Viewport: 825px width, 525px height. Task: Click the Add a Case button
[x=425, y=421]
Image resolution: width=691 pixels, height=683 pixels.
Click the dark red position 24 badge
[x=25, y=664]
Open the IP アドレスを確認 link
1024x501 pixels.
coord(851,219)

● ● ● ●

== 作業指示 ==
上記の行をすべて、一字一句変えずにそのまま引用してください。

== 回答 ==
Viewport: 825px width, 525px height. Task: Click the Add a Case button
[x=425, y=421]
Image resolution: width=691 pixels, height=683 pixels.
Click the dark red position 24 badge
[x=25, y=664]
Open the IP アドレスを確認 link
1024x501 pixels.
coord(851,219)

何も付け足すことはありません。